■ Source:
--- Begin ---

You know -- YOU SO KNOW -- that I would be on that chopper faster than you could say, "Never drink water
that has a dead squirrel floating in it" (another handy tip I learned from Bear Grylls).
Actually, copping out and going for a pizza is really only something
Bear Grylls can do (though he never, ever would, of course). Though
their two shows are similar, there is one MAJOR difference between them,
and that is that Bear has a film crew with him (who, I would presume,
at least packed a bottle of water and some fruit snacks in case of emergency).
Les Stroud, on the other hand, is out there completely alone. He's packing
a few portable cameras and a harmonica, and that's about it. When Les
climbs up or down a mountain or cliff face, he has to climb each section
of it TWICE -- once to place the cameras along the way, and then again
to actually capture himself on film.
And what I love most about Les are the times when he gets so tired
he turns to the camera and says, in effect, "I ain't climbing out of
this crazy-steep ravine twice for you people, so you'll just have to
take my word for the fact it is CRAZY-STEEP." Then he picks up his stuff
and goes stomping off out of the frame (a crew later comes in to retrieve
any cameras or gear he left behind).
Les, for that alone I would be mad about you. But you throw in the
fact you play the harmonica at night to keep yourself from feeling lonely
and scared, and well, hell, let's start procreating right now instead
of getting to know each better first. I need to have your kids ASAP!

--- End ---

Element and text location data
--- Begin ---

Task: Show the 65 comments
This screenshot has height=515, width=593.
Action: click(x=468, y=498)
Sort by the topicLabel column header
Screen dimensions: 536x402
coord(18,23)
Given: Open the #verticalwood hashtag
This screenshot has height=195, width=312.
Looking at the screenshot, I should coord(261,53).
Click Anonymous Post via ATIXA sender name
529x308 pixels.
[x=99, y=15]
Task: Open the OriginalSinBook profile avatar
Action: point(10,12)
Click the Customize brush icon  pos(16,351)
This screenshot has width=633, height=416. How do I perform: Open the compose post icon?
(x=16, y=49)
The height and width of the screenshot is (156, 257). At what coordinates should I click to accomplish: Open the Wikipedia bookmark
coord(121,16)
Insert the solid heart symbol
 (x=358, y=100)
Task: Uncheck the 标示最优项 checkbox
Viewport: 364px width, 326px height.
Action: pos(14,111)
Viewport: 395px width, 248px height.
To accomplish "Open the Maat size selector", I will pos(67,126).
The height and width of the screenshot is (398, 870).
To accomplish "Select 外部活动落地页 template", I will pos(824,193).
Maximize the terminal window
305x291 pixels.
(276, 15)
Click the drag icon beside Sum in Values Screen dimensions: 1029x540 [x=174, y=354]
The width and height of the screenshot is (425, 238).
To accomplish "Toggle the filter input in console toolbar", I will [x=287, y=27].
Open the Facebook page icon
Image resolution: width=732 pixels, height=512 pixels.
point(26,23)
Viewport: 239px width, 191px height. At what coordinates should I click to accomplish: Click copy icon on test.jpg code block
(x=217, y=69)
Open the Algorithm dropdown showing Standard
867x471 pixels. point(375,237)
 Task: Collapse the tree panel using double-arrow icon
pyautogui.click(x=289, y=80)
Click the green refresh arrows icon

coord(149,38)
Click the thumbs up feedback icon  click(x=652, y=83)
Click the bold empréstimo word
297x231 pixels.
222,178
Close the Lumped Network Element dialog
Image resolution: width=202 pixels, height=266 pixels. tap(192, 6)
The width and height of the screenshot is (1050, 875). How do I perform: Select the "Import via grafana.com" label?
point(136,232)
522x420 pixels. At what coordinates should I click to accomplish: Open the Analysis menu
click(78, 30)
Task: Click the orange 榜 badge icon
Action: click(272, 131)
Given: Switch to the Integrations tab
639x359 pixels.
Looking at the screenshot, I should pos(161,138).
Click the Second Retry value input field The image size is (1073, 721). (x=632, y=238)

--- End ---

■ Stated exercise A:
In the piece on the two survival shows, what does Les Stroud carry with him besides a few portable cameras?
■ Stated exercise B:
Reproduce the piece on the survival shows, starting with "And what I love" and going on through "he left behind).".

■ Finished answer A:
A harmonica.

■ Finished answer B:
And what I love most about Les are the times when he gets so tired
he turns to the camera and says, in effect, "I ain't climbing out of
this crazy-steep ravine twice for you people, so you'll just have to
take my word for the fact it is CRAZY-STEEP." Then he picks up his stuff
and goes stomping off out of the frame (a crew later comes in to retrieve
any cameras or gear he left behind).